Третий период правления — время пребывания принцепса в Греции; он охватывает вторую половину 66 г. и целиком 67 г. В силу состояния источников наше представление о нем (как и о заключительном, четвертом, периоде) несравненно беднее, чем о двух первых: «Анналы» Тацита обрываются на середине 66 г., изложение в Светониевой биографии Нерона становится особенно сбивчивым и хронологически неупорядоченным; восстанавливать события приходится на основании источников поздних и второстепенных.
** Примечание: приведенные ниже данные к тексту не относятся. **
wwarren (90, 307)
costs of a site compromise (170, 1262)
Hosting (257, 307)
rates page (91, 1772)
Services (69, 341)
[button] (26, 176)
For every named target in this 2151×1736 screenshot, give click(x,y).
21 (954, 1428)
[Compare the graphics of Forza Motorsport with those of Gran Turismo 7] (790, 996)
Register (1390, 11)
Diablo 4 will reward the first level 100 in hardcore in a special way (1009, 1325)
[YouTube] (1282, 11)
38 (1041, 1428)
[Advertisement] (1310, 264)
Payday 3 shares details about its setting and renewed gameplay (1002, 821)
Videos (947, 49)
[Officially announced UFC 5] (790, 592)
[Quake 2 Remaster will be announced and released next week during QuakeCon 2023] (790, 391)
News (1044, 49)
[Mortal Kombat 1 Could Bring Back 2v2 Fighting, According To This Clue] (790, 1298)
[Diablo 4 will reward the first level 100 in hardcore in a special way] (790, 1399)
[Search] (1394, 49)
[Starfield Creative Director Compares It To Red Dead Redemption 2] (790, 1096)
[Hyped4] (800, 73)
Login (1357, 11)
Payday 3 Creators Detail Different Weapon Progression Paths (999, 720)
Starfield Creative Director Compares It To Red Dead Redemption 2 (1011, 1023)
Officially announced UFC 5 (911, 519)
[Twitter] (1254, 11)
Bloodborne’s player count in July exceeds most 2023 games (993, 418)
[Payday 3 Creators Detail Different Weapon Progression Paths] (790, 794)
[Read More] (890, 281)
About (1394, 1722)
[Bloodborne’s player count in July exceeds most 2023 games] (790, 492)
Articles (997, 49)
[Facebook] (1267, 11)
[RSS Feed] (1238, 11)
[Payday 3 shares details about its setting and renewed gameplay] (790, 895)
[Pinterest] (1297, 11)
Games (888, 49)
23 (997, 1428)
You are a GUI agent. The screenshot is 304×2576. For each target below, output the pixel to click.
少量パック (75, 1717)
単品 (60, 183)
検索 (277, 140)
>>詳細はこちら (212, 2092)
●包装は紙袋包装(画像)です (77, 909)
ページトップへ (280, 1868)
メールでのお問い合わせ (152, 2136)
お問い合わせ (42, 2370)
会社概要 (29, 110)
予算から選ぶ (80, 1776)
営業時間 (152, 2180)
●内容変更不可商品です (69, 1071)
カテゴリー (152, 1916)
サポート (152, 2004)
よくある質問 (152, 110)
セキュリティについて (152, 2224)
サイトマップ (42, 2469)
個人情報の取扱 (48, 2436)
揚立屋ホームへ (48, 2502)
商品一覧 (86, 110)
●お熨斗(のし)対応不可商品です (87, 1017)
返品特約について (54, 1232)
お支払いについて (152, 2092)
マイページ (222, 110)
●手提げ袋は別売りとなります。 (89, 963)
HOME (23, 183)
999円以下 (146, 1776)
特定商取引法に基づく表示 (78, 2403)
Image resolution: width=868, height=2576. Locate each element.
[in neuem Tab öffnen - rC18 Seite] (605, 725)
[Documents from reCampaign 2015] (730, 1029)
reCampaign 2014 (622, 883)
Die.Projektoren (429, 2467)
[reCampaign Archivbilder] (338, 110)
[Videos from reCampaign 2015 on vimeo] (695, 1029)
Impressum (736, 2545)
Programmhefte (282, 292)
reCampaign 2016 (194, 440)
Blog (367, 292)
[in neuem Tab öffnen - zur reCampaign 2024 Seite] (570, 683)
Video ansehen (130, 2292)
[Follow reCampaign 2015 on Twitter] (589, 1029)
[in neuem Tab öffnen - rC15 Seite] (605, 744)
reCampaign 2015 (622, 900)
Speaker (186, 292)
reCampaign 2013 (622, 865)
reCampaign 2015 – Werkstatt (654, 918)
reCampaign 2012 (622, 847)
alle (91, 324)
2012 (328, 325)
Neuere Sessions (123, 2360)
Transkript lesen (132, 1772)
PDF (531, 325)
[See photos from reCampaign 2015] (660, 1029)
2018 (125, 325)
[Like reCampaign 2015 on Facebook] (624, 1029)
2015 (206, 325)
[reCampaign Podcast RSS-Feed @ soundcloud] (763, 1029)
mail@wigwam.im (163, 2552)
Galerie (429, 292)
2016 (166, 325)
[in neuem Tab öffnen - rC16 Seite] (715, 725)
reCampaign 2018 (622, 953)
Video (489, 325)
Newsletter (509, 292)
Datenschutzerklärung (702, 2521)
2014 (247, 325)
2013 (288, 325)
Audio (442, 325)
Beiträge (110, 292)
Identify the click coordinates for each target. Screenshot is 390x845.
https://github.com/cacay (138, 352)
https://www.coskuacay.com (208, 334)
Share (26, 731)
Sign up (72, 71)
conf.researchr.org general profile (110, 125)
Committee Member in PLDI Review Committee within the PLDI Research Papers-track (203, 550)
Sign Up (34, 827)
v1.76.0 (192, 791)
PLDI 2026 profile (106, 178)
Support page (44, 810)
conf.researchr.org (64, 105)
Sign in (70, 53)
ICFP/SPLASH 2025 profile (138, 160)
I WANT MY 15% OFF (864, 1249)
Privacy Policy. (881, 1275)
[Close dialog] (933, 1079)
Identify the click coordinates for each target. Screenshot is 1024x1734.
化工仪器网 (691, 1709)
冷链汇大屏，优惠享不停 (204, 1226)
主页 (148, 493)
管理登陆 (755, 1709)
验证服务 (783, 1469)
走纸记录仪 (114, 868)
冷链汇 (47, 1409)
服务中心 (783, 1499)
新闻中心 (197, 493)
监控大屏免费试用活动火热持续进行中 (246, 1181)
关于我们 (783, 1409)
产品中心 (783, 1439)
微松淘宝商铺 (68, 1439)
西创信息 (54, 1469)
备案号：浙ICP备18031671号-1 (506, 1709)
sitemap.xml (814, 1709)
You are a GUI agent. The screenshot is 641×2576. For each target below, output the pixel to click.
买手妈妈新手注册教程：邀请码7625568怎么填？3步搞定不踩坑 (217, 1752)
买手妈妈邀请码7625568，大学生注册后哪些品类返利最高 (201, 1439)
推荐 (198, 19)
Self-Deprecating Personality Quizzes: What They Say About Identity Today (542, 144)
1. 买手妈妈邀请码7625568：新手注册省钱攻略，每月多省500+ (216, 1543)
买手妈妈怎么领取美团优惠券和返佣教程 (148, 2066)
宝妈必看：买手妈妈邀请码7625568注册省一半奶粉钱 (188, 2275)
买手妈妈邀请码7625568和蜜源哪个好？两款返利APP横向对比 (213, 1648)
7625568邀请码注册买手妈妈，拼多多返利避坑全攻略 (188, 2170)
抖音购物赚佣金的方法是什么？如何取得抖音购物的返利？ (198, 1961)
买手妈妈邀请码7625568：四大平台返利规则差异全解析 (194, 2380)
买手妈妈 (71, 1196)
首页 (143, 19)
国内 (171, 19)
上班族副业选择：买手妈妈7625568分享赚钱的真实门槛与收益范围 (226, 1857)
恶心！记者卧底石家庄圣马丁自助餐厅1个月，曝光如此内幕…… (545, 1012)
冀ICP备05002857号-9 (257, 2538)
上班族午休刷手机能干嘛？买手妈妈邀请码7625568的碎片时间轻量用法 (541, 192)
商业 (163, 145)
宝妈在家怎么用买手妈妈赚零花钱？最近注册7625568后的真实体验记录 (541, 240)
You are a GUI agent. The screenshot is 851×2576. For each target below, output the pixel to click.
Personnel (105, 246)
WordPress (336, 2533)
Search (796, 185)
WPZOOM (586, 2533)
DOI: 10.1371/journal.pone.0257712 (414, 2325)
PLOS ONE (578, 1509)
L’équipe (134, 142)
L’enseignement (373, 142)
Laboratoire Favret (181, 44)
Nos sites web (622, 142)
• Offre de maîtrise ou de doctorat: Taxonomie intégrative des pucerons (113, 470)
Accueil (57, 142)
Цель поездки Нерона в Грецию состояла в утверждении образа его как любимца Аполлона, царя-артиста, доказывающего сакральный и абсолютный характер своей власти непрерывными победами в состязаниях. Вызывая неизменный восторг толп, он выступал на них в качестве глашатая, трагического актера, кифа-реда и возницы, повторяя при этом, что «конные состязания — забава царей и полководцев древности; их воспели поэты, и устраивались они в честь богов» (Тацит. «Анналы» XIV, 14). Править делами в Риме принцепс оставил своего вольноотпущенника Гелия, сам же прерывал ради них артистическое турне редко, неохотно и только по двум поводам. Первый состоял в продолжении антисенатского террора, который именно в эти месяцы достиг своего апогея, второй — в поисках средств для покрытия фантастических расходов по пребыванию в Греции. Большинство источников говорит об ограблении с этой целью казны греческих городов и о казни многих богатых греков с последующей конфискацией их имущества (см., в частности: Дион Кассий. Римская история LXIII, 11). Отчасти для моральной компенсации ущерба, нанесенного стране и своей репутации, отчасти в порядке реализации своей идеологической программы Нерон завершил свое пребывание торжественным провозглашением Греции свободным государством.